Passage shown:
Bob Sellers hosted the show this week. He was joined by Jim Rogers, president of; Meredith Whitney, Fox business news contributor; Adam Lashinsky, senior writer at Fortune magazine; Alan Colmes, co-host of Hannity & Colmes; and Mike Norman, founder of Economic Contrarian Update.

Healthier and Wealthier?

Bob Sellers: If there was a tax that could make you healthier and richer, would you vote for it? A new Fox poll (search) shows the vast majority of you (73 percent versus 22 percent) would pay a new tax if it was used to cover all Americans under a healthcare plan. But if push came to shove, would America really go for that idea? And what would it mean to the economy and the stock market?

Alan Colmes: I think we should rescind the Bush tax cuts for the upper 1 percent of wealthy Americans to help pay for more domestic needs like healthcare. We don't need additional new taxes to do it. Let's just take the money we're already spending and distribute it better.

Jim Rogers: We in this country spend 15 percent of our income on health care. And we don't get good results from it. That's not the problem. The problem is the system is a mess. I would get the government out of health care. And I would get the insurance companies out of health care. And I would certainly get the litigation out of there.

Meredith Whitney: I think it's amazing the standards we use in the health care industry that doesn't survive for the rest of the industries. We have one of the highest productivity rates in the globe, but we have one of the lowest productivity rates in the healthcare industry. 85 percent of hospitals are not-for-profit. You've got to make these institutions competitive and let some survive and some not.

Mike Norman: There are two reasons why a tax would be bad. A tax would hurt the economy. We've seen how tax cuts have helped to stimulate demand. Higher taxes also hurt the market.

Supplied material:
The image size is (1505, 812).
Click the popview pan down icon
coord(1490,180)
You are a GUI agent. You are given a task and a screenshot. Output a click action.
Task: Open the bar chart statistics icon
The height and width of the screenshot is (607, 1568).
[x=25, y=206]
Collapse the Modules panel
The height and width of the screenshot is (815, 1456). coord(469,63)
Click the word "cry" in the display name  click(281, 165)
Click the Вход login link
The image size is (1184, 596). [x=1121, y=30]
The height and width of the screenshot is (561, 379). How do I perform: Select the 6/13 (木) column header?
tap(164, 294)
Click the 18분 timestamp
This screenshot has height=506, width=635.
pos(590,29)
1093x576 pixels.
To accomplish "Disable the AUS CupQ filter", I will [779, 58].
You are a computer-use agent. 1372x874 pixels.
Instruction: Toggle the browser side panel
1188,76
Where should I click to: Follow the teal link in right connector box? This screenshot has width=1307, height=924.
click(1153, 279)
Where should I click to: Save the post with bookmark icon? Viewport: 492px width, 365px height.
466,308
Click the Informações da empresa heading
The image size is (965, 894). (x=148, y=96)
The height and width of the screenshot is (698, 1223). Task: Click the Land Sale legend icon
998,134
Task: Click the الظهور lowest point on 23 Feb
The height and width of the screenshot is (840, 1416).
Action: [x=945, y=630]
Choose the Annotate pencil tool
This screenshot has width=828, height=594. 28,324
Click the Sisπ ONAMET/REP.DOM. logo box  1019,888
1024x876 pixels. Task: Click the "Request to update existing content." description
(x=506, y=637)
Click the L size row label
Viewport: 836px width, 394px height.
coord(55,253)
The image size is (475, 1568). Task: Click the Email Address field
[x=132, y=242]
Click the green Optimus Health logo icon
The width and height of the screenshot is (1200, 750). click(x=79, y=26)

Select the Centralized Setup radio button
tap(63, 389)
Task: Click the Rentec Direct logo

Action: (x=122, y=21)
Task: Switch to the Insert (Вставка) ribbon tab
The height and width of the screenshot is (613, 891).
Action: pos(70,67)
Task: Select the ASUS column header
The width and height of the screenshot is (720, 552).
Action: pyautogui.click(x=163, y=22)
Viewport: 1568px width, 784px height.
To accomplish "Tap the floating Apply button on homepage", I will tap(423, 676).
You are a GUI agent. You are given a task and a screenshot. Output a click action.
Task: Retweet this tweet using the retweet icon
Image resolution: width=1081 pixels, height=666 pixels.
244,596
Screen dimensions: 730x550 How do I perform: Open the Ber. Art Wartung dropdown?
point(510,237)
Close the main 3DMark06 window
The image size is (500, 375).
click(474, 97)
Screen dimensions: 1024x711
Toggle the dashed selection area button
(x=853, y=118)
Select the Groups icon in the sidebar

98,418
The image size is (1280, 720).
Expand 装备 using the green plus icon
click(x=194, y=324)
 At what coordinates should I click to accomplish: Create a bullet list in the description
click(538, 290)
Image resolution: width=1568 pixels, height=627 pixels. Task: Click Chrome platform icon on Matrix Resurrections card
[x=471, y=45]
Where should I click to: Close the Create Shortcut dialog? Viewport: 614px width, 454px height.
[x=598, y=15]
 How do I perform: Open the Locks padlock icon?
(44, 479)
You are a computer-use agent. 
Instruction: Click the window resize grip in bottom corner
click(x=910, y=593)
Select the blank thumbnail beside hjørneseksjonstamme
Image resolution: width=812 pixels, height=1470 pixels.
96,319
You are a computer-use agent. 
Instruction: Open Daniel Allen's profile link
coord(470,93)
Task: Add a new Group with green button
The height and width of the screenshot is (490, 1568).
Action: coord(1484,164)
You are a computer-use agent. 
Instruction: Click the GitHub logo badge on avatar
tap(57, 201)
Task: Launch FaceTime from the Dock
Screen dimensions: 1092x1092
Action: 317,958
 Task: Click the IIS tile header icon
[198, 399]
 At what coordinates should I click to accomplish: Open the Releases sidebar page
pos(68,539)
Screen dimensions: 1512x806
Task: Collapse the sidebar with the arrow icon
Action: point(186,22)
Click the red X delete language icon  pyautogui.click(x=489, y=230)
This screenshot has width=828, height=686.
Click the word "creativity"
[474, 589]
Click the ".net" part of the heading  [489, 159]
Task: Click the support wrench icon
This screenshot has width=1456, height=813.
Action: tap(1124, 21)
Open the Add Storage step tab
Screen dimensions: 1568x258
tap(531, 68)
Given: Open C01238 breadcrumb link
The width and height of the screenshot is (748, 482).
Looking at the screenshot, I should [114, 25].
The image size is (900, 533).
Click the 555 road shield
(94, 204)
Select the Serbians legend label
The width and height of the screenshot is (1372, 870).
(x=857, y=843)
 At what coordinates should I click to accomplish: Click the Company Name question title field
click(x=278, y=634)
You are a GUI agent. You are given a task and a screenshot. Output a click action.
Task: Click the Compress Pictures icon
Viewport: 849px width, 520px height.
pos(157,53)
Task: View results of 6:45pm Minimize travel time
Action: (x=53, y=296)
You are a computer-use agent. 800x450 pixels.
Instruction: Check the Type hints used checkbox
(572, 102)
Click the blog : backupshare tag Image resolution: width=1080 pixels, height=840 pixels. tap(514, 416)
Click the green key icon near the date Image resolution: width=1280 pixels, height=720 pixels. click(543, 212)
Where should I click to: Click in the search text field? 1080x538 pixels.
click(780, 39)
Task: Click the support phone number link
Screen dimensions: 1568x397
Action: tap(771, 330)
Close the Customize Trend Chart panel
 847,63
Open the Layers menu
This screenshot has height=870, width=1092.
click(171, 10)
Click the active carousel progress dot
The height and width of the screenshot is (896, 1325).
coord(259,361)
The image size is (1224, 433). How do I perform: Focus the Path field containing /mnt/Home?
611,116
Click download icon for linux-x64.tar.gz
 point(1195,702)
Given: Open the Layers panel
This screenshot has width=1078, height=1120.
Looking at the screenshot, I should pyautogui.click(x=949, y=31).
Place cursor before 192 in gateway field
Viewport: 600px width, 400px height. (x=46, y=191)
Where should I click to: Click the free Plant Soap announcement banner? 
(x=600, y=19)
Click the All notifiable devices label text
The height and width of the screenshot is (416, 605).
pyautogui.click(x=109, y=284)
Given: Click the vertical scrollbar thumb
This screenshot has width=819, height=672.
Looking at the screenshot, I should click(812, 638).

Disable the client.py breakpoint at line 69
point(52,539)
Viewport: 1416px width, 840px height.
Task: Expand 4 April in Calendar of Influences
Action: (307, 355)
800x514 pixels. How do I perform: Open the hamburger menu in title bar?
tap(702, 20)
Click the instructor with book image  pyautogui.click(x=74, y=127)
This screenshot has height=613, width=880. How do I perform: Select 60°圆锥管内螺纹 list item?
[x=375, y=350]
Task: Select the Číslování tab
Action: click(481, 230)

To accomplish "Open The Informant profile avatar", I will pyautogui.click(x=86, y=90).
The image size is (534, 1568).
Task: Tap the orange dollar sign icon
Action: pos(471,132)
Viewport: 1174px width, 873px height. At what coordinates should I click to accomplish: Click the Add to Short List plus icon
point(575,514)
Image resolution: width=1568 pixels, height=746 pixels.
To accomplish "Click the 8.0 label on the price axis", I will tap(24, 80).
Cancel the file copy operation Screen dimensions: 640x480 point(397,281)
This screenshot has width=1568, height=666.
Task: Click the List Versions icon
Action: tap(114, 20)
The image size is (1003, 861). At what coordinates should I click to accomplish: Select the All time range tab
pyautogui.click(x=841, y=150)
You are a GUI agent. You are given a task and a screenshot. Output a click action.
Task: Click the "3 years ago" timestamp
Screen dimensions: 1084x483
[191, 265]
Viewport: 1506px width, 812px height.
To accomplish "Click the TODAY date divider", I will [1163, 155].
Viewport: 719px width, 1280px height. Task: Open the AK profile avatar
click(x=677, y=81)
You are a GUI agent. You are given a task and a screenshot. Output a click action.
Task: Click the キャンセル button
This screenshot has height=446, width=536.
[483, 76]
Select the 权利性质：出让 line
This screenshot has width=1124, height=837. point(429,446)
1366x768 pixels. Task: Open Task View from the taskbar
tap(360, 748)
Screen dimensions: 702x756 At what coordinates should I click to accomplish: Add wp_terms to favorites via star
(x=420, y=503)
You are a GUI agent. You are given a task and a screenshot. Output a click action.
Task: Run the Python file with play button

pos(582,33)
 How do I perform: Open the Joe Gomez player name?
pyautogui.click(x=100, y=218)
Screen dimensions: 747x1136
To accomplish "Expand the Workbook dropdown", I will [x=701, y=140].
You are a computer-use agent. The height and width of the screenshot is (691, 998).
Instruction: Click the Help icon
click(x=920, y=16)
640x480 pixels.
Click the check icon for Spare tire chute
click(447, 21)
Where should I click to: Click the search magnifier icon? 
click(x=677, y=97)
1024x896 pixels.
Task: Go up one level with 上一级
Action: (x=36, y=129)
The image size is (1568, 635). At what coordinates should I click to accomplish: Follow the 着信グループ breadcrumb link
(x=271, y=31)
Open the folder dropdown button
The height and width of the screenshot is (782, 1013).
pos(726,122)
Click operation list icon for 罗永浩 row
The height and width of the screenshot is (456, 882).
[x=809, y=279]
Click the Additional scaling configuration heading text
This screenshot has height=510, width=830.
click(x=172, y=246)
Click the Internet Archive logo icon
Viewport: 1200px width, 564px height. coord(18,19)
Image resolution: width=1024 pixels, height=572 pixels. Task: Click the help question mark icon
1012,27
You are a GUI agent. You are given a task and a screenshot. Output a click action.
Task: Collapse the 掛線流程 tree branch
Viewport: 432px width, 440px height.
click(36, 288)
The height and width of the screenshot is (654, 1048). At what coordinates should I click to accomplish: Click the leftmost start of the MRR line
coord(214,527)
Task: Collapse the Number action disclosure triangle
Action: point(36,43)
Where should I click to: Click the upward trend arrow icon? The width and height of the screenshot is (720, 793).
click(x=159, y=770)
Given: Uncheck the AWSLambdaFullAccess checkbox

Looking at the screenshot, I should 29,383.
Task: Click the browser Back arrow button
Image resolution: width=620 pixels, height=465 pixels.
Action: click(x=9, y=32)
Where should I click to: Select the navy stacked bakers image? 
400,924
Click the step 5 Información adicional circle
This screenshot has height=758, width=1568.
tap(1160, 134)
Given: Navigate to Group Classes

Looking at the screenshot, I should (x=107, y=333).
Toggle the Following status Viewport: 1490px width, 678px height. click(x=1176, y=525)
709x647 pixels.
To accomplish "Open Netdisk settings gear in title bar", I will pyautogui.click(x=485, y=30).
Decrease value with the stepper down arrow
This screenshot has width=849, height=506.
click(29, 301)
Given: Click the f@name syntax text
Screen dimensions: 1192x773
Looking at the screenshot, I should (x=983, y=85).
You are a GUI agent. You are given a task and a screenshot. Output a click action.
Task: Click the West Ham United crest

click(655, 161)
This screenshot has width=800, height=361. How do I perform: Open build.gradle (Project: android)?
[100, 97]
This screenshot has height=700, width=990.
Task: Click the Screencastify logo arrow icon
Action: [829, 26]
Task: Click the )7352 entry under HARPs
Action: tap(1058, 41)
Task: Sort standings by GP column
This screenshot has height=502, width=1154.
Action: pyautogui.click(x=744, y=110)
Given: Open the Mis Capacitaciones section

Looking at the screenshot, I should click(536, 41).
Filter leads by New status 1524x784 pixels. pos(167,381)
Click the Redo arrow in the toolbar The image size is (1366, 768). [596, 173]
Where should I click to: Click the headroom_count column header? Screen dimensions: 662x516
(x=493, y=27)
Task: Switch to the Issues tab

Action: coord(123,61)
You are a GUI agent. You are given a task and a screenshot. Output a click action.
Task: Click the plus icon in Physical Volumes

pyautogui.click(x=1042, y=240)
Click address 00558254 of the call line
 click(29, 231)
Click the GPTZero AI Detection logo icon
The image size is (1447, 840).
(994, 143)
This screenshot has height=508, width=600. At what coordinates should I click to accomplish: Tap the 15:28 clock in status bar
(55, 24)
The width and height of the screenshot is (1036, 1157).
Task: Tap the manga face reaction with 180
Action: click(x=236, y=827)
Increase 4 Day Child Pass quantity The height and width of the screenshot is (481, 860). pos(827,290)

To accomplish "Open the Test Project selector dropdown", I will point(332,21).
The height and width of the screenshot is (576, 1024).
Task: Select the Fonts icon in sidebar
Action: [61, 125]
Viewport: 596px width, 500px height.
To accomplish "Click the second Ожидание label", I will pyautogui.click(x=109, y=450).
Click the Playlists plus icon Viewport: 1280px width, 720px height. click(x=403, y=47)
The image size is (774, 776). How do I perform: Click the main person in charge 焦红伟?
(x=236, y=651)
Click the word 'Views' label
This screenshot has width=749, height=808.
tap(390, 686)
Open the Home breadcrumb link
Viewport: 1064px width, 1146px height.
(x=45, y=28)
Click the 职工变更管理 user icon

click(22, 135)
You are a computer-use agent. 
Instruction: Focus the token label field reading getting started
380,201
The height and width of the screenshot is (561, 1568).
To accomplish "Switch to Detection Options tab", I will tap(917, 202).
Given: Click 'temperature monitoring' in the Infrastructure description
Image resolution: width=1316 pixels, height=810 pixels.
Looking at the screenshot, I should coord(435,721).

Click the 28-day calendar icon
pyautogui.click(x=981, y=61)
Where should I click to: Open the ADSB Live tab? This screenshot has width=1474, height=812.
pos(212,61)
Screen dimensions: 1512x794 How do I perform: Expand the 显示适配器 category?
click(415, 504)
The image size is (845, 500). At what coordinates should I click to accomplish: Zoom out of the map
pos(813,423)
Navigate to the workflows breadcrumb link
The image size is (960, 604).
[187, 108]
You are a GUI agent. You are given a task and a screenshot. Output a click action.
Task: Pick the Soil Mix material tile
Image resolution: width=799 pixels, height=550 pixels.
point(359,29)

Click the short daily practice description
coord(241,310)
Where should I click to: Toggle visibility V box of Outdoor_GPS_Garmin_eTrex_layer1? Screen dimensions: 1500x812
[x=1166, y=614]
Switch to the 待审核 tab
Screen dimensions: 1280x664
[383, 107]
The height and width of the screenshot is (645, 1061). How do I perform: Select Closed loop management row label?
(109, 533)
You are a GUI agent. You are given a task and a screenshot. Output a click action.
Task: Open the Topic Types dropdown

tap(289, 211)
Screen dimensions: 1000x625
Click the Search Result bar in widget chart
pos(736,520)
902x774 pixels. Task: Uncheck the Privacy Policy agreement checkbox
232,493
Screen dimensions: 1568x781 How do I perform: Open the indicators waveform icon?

Task statement:
Continue the transcript of the health care tax discussion from its last line, picking up after Mike Norman's remark that higher taxes also hurt the market. The listing has no connection to the health care tax discussion.

Response box:
Bob Sellers: But 73 percent in this poll are saying, yes we would pay more.

Jim Rogers: Most doctors spend half a week doing nothing but paperwork. When I was a little boy, doctors took care of their patients. And it costs less to stay at the Waldorf Astoria hotel than to stay overnight in a hospital. Higher taxes and a new bureaucracy will not make those costs go down. Americans need to realize healthcare is not free and start paying for it themselves. That will cause them to be more selective with your health coverage, create competition and force costs to go down.

More for Your Money

Bob Sellers: Are healthcare stocks the best way to get more for your money? Adam, we just talked about the problems with our healthcare system, but what about healthcare stocks?

Adam Lashinsky: If you want to invest in healthcare, you can invest in hospitals. Even as baby boomers are aging and will have more problems and create more demand, the supply or the number of hospitals and hospital beds are going down. We have classic supply and demand that is out of whack. So hospitals are going to be a way to invest.

Jim Rogers: Insurance rates are up 40 percent in three years. We have a crisis here and something is going to pop. I don't want to be involved in healthcare when it breaks.

Meredith Whitney: The private companies are doing well, but the public ones are doing horrible. The privates ones are investing a lot in technology. The public ones are sacked by incredible cost inflation and they just can't compete.

Bob Sellers: Adam, if you want to buy a stock in healthcare, what do you do?

Adam Lashinsky: I'm going to make an extremely unpopular pick, which is Tenet Healthcare (THC). I don't own it, but it's cheap and it's also scandal-ridden which has beaten down the price. But for the future, it's an investing opportunity because their hospitals will benefit from increasing demand from an aging baby boomer generation.

Meredith Whitney: The last year and a half this stock has been atrocious. But I will say, they're planning on writing off everything this quarter. And that usually signals a bottom for a stock.

Mike Norman: I don't like it. I think it's a disaster. They're being subpoenaed. I don't think we've seen the worst of this stock.

Adam Lashinsky: I want to make clear, I'm not talking about a trading opportunity. We're playing the long term trend that we've been talking about.

Mike Norman: I like Oxford Health Plans (OHP) because. I don't own it, but I think we will get a prescription drug bill through Congress so a lot more people will be able to afford medications.

Meredith Whitney: My pick is Teva Pharmaceuticals (TEVA), which is the largest producer of generic drugs in the world. I don't own it by it is the best way to play lower end costs to consumers.

Bob Sellers: Jim, give us your solution to all this.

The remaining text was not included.